§ **ИСХОДНЫЙ ТЕКСТ**
Презентация моей книги в Нью-Йорке благополучно состоялась. Хотя запах гари, пыли еще резко ощущался на нью-йоркских улицах — все приглашенные пришли. Коррекция коснулась лишь помещения. Власти запретили проведение многолюдных собраний и мероприятий в многоэтажных зданиях. А в Нью-Йорке сплошь небоскребы. И нашу презентацию перенесли в помещение русского ресторана «Самовар». Один из владельцев коего Михаил Барышников. Значит, к балету касание есть.
Гостей было множество. Особо порадовала моя новая встреча с великим Ричардом Аведоном. Ныне уже, увы, покойным. Мои фотопортреты, сотворенные его волшебным глазом и магической рукой, до сих пор никем не превзойдены. Я так считаю. Они стали символом моего искусства, моего образа. Да и моего облика.
Но скажу откровенно. Что-то меня в Америке ныне огорчает. Как тянулись мы все прежде ко всему американскому, радовались каждой встрече с Америкой. Но коробили меня сейчас сентябрьские «единодушные вставания» и «бурные аплодисменты всех присутствующих» членов американского конгресса после призывных фраз президента Буша. Крупные планы телевидения прилежно фиксировали все в деталях. Детей, трогательно читающих стихи. Значки на лацканах пиджаков с американским флажком. Что-то слишком знакомое всплывало из моей советской памяти.
А уже после трагического сентября, приезжая в Америку, стала ощущать я некий леденящий дух подозрительности, недоверия с первых же шагов в аэропорту. Опять что-то знакомое. Нехорошее. Выстраданное. Унизительное. А теперь еще громогласные сообщения средств массовой информации о законности и необходимости прослушивания телефонных разговоров…
Несколько лет назад я с обалдением прочла в газете «Аргументы и факты» (АИФ № 6, февраль 1995 года, «Большой театр на Лубянке») большое интервью с генералом Питоврановым. Он мне очень помог в тяжелейшие годы жизни, когда кагебэшное дурачье зачислило меня в английские шпионки. И 24 часа в сутки гоняло по моим пятам оперативную машину. Питовранов меня тогда спас. Об этом я писала в прошлой книге.
И вот настали годы откровенности. И я читаю о том, что у нашей с Родионом постели в квартире на Кутузовском проспекте стояло прослушивающее устройство (верно, вмонтировали его прежде, чем выдать нам въездной ордер). А мы только-только поженились. Слушать разговоры молодоженов — безмерное бесстыдство! Даже в интересах «безопасности государства».

§ **ЗАДАНИЕ 1**
Ответьте по тексту на три вопроса:
(a) В помещение какого ресторана перенесли презентацию книги?
(b) В какой газете вышло интервью с генералом Питоврановым?
(c) Где, по словам текста, стояло прослушивающее устройство?
§ **ЗАДАНИЕ 2**
Перепишите строки из данных ниже без изменений. Начните со строки, где есть «Where should I click to: Click the red», и закончите строкой, где есть «[x=320, y=72]».

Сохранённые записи
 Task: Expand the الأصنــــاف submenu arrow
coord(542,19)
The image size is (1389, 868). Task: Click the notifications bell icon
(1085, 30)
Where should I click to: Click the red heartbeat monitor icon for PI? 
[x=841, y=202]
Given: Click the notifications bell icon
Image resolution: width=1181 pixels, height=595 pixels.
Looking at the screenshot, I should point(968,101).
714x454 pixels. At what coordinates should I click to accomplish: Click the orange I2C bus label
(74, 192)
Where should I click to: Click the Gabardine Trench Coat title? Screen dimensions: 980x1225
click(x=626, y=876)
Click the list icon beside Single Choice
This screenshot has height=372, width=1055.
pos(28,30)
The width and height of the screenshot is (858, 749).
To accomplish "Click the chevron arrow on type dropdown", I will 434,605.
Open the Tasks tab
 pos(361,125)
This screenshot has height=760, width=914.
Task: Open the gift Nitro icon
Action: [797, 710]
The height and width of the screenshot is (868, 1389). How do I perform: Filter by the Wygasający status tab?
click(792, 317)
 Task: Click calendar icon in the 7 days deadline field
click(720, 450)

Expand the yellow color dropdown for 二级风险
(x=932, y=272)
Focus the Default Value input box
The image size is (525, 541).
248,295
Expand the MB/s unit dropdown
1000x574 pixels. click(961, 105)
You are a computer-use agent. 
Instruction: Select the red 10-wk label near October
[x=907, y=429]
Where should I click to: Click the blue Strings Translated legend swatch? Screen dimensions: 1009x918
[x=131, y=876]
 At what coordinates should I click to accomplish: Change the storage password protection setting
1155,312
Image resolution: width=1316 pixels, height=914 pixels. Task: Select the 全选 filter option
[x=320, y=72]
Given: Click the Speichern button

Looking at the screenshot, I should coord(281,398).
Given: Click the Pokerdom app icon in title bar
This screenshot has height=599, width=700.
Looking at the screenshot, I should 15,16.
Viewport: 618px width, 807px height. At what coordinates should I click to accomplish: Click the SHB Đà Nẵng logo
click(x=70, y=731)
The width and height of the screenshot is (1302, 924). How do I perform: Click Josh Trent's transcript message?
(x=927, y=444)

§ **ОТВЕТ 1**
(a) В помещение русского ресторана «Самовар».
(b) В газете «Аргументы и факты».
(c) У постели в квартире на Кутузовском проспекте.

§ **ОТВЕТ 2**
Where should I click to: Click the red heartbeat monitor icon for PI? 
[x=841, y=202]
Given: Click the notifications bell icon
Image resolution: width=1181 pixels, height=595 pixels.
Looking at the screenshot, I should point(968,101).
714x454 pixels. At what coordinates should I click to accomplish: Click the orange I2C bus label
(74, 192)
Where should I click to: Click the Gabardine Trench Coat title? Screen dimensions: 980x1225
click(x=626, y=876)
Click the list icon beside Single Choice
This screenshot has height=372, width=1055.
pos(28,30)
The width and height of the screenshot is (858, 749).
To accomplish "Click the chevron arrow on type dropdown", I will 434,605.
Open the Tasks tab
 pos(361,125)
This screenshot has height=760, width=914.
Task: Open the gift Nitro icon
Action: [797, 710]
The height and width of the screenshot is (868, 1389). How do I perform: Filter by the Wygasający status tab?
click(792, 317)
 Task: Click calendar icon in the 7 days deadline field
click(720, 450)

Expand the yellow color dropdown for 二级风险
(x=932, y=272)
Focus the Default Value input box
The image size is (525, 541).
248,295
Expand the MB/s unit dropdown
1000x574 pixels. click(961, 105)
You are a computer-use agent. 
Instruction: Select the red 10-wk label near October
[x=907, y=429]
Where should I click to: Click the blue Strings Translated legend swatch? Screen dimensions: 1009x918
[x=131, y=876]
 At what coordinates should I click to accomplish: Change the storage password protection setting
1155,312
Image resolution: width=1316 pixels, height=914 pixels. Task: Select the 全选 filter option
[x=320, y=72]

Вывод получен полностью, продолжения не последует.